After passing out from Mons as a Junior Under Officer, he was commissioned into the Coldstream Guards in August 1972, following in his father’s footsteps and many of his Gibbs relations on his mother’s side. He joined the 1st Battalion, stationed in Londonderry, in the immediate aftermath of Operation MOTORMAN which had regained the ‘no go’ areas of the Creggan and Bogside estates. In the words of the official history, patrolling the streets was ‘dangerous and unpleasant’ or, as his commanding officer put it, these were ‘quite testing operational conditions’ in which Charles showed himself to be a ‘high grade, capable and cool young officer’. Rather different conditions awaited the Battalion’s next posting in Berlin in 1975, which was, of course, then still a divided city. Apart from guarding Rudolf Hess in the nearby Spandau Prison, the restrictions on movement offered little opportunity for more conventional military activities, so more time was devoted to training, as well as more enjoyable social pursuits. After completing the anti-tank officer course in England, Charles took over the anti-tank platoon, as his father had done, in time for the Battalion’s return to Northern Ireland, this time based in West Belfast under the command of his mother’s first cousin, Lt-Col Peter Gibbs. He recalled the time spent with this platoon as being some of the best fun he ever had.
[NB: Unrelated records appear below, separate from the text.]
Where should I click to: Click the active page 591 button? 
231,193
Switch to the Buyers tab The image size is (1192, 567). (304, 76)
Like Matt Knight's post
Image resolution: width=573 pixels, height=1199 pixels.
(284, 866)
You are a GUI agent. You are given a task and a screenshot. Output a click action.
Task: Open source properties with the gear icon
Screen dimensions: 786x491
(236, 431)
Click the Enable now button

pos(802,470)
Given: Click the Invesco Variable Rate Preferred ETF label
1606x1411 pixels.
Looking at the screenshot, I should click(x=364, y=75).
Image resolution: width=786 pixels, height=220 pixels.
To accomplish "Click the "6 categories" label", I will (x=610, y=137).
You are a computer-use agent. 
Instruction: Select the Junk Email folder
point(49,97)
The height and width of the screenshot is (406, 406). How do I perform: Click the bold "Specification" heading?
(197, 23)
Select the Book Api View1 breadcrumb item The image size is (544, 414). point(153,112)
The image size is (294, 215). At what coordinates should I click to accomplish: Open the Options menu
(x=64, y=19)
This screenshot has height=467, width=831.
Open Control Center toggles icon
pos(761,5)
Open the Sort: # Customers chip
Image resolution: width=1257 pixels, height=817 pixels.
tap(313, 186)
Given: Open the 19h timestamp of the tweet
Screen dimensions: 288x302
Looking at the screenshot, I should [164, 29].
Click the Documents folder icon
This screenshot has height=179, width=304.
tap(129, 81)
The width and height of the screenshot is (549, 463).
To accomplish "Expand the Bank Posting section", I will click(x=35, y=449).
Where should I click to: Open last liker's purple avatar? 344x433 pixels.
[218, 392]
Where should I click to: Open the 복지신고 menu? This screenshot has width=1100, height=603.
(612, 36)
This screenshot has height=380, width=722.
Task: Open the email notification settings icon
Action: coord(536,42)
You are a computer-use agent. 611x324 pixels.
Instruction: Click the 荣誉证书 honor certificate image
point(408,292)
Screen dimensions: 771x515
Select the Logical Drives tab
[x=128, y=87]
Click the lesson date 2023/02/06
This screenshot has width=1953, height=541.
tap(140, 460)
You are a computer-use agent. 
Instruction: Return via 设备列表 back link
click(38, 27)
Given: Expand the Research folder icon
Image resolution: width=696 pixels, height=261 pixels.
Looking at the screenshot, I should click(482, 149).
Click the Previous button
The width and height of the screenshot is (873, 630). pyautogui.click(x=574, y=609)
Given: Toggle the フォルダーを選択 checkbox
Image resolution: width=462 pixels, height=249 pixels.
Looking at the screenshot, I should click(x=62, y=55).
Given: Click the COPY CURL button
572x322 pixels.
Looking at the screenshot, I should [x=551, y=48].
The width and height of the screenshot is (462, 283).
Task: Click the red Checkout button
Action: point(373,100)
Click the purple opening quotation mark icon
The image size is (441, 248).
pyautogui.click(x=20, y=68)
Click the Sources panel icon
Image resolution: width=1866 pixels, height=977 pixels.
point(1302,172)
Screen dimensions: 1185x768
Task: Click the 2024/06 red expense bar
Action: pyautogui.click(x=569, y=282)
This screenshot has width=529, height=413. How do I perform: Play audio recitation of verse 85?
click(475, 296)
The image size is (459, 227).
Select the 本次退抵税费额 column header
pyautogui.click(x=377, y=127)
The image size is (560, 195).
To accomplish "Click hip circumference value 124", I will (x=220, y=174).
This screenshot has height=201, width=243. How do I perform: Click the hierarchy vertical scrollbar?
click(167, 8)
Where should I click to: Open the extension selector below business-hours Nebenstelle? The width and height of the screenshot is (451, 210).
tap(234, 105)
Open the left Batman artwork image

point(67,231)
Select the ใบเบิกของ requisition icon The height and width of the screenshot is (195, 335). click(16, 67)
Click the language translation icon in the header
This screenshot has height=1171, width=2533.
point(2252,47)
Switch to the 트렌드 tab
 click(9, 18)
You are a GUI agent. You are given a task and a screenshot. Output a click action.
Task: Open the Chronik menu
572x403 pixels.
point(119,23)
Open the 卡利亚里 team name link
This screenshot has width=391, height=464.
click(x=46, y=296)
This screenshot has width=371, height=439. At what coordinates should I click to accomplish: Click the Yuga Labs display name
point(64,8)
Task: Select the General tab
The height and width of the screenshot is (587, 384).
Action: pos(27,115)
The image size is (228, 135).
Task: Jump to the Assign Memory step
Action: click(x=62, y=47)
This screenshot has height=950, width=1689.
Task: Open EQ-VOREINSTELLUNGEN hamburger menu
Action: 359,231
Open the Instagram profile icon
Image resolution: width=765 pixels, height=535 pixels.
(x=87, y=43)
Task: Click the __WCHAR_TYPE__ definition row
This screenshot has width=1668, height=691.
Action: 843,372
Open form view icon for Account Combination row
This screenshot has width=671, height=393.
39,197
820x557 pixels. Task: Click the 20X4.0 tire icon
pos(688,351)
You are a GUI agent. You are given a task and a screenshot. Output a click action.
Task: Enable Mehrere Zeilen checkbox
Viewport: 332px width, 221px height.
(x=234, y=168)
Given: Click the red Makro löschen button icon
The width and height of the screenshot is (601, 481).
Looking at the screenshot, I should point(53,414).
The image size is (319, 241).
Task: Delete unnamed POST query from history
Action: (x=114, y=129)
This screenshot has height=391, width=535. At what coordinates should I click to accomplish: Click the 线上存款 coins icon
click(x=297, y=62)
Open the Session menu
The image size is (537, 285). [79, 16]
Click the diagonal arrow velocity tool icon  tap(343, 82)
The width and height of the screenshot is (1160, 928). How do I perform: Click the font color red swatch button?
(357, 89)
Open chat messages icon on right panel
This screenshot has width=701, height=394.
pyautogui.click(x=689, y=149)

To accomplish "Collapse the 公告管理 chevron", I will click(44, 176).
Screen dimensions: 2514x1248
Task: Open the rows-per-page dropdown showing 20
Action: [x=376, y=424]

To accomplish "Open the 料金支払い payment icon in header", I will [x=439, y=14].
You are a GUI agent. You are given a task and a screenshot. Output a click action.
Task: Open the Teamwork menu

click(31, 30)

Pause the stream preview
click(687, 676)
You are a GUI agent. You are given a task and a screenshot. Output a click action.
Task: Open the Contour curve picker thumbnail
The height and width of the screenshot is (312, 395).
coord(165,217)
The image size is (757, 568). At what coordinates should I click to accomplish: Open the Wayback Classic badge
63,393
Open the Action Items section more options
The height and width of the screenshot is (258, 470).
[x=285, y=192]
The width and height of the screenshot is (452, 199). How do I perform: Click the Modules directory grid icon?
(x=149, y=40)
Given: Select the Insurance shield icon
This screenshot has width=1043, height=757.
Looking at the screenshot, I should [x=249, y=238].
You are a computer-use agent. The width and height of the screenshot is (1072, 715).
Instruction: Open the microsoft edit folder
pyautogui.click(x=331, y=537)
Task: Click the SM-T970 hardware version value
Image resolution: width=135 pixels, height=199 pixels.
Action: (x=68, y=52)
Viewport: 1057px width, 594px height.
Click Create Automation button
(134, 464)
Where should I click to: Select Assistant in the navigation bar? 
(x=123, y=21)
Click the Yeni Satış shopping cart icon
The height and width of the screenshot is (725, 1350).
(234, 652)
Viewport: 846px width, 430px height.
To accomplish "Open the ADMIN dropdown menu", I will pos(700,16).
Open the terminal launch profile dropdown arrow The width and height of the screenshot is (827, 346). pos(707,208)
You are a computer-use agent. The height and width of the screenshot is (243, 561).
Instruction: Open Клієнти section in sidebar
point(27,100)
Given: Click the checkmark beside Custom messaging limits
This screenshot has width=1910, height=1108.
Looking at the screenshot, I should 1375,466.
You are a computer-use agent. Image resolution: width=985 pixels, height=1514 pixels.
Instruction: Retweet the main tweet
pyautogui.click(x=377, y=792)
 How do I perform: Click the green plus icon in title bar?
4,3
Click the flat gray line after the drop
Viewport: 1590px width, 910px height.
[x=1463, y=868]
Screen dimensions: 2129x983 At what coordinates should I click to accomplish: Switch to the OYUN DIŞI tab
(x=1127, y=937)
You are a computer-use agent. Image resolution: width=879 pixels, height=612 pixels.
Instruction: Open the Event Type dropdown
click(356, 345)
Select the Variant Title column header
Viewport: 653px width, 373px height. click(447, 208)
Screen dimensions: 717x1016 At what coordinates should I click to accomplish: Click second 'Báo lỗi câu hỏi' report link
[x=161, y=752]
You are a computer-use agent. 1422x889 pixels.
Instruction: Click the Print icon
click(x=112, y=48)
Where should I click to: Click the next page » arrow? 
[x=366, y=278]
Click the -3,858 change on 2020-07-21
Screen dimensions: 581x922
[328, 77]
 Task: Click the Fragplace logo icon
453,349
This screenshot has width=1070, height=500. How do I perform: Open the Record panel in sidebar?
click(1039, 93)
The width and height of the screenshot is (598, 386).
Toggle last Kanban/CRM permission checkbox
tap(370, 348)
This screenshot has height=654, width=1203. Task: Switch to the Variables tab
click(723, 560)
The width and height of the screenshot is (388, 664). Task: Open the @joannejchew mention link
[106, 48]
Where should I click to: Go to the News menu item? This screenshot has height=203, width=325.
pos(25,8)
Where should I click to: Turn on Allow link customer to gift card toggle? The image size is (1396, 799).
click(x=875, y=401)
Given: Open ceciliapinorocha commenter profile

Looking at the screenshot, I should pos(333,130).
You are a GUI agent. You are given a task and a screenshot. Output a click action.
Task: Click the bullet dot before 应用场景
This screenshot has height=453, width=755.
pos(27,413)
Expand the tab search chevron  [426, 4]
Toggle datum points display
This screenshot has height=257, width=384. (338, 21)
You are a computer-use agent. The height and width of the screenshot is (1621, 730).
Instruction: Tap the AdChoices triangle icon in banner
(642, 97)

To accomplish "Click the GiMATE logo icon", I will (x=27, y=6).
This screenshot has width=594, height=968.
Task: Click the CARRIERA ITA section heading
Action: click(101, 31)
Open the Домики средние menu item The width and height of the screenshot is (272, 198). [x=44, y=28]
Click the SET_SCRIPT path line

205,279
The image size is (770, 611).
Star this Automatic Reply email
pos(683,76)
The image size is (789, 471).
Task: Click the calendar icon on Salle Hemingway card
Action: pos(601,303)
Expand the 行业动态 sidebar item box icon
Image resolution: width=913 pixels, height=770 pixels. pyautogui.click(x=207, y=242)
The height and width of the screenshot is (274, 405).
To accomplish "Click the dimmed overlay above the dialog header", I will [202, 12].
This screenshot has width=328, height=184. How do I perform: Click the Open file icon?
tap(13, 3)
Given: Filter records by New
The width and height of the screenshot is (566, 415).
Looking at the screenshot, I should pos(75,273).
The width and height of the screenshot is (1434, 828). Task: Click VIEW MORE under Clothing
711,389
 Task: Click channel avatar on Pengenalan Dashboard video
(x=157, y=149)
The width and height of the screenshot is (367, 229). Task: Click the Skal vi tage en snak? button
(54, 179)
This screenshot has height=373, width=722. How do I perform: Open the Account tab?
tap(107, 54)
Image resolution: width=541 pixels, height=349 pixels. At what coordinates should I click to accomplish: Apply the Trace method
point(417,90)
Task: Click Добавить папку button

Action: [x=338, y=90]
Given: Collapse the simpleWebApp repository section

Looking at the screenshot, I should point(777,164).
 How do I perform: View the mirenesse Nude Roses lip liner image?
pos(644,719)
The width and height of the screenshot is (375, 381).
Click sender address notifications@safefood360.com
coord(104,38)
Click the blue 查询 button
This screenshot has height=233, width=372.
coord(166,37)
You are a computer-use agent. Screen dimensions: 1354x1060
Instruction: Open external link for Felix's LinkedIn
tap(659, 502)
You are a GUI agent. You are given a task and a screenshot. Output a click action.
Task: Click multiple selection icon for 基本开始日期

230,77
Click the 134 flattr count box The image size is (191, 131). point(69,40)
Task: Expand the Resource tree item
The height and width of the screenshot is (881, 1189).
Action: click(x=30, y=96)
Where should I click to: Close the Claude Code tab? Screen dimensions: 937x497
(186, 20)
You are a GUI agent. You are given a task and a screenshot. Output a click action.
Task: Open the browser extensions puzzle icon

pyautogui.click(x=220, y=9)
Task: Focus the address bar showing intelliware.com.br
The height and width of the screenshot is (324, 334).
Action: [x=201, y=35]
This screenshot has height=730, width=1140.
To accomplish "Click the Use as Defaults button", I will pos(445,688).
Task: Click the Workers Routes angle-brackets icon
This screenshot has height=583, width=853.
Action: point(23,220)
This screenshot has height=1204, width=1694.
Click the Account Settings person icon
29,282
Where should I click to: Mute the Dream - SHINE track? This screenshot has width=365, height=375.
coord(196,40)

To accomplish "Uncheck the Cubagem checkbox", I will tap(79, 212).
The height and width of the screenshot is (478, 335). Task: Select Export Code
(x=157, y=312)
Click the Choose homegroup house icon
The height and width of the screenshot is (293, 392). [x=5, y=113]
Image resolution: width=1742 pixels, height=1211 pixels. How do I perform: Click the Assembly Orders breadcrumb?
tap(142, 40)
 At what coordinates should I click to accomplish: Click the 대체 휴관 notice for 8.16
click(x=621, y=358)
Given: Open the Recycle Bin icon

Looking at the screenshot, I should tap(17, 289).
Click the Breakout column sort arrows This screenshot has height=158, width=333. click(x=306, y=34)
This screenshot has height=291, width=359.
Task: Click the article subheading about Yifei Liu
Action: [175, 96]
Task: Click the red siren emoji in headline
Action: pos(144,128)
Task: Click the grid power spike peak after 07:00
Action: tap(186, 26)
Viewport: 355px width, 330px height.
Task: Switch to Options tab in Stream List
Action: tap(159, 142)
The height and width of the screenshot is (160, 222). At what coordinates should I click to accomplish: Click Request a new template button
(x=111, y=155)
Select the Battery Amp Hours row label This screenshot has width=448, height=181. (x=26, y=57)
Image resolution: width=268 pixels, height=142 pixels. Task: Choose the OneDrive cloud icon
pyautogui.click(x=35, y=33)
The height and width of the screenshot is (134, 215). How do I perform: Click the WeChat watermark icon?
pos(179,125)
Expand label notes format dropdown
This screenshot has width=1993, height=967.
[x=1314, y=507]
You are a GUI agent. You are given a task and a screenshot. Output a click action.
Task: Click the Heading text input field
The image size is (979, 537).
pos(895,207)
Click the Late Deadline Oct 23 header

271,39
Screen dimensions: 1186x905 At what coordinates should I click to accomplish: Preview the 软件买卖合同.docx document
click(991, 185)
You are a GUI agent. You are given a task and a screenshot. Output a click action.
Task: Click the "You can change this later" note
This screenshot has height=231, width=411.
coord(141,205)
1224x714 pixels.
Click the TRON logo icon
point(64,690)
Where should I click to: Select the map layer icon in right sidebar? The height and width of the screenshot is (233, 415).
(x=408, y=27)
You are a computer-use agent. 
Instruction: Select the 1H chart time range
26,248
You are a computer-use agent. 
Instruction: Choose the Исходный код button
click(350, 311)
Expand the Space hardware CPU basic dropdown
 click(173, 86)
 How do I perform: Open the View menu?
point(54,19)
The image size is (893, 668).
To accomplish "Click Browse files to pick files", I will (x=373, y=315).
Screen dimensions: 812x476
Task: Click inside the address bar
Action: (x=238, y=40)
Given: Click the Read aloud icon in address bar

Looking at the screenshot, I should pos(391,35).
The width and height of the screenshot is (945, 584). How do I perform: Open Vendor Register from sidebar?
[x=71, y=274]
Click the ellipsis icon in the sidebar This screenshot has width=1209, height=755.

The Battalion returned to Chelsea in March 1976 and, in June, Charles was chosen to command an escort of five Guardsmen, one from each regiment, to accompany the loan of one of the original copies of Magna Carta to the United States, to whom it was presented in a ceremony in the Capitol Rotunda as part of the bicentennial celebrations of the Declaration of Independence. A year later, Charles left his Battalion after being selected and approved to be Temporary Equerry to Her Majesty the Queen, a post which was combined with being Assistant Regimental Adjutant and Recruiting Officer at Regimental Headquarters and included a prominent appearance on unfamiliar horseback in the 1979 Queen’s Birthday Parade. Having had his short service commission extended on several occasions, when this appointment came to an end in August 1979, he decided not to become a regular soldier despite, in the words of one of his commanding officers, ‘having proved himself to be one of the best young officers in the Guards Division’.

His chosen career was in the insurance world where he worked as a broker in political and credit risk, rising swiftly to head his division. In 1985, he moved over to the underwriting side of Lloyd’s and, over the next fifteen years, he built up, with others, the largest Members’ Agency in Lloyd’s. These were difficult times in Lloyd’s but Charles’s reputation for honesty, integrity and sound business sense attracted great loyalty. He anticipated the reduction in the numbers of individuals who would be prepared to risk unlimited liability and created a corporate investment vehicle that allowed individual Names and outside investors to underwrite at Lloyd’s with limited liability. This venture nearly foundered in the aftermath of the World Trade Center attacks but his calm and strong leadership, identified in his Army career, navigated the business through the rocks into more profitable waters. It was the successor to this business that Charles was managing when he became ill.

After his father left the Army in 1963, the family had moved back to Norfolk and, in between boarding schools, Charles began his long attachment to that county, enjoying the traditional pursuits of shooting and sailing. Thanks to the generosity of two daughters of the 6th Lord Suffield, in 1987, he was left a house and some acres in the grounds of the former Harbord family estate at Gunton, the bulk of which was in the process of being rescued from a state of some dereliction by the architect, Kit Martin. Charles was an integral part of its transformation into one of the most idyllic parts of Norfolk. 

Charles, who succeeded to the title on the death of his father in 2011, died on 15th January, 2016 after a courageous battle with motor neurone disease. He is survived by his second wife, three step-children and two daughters.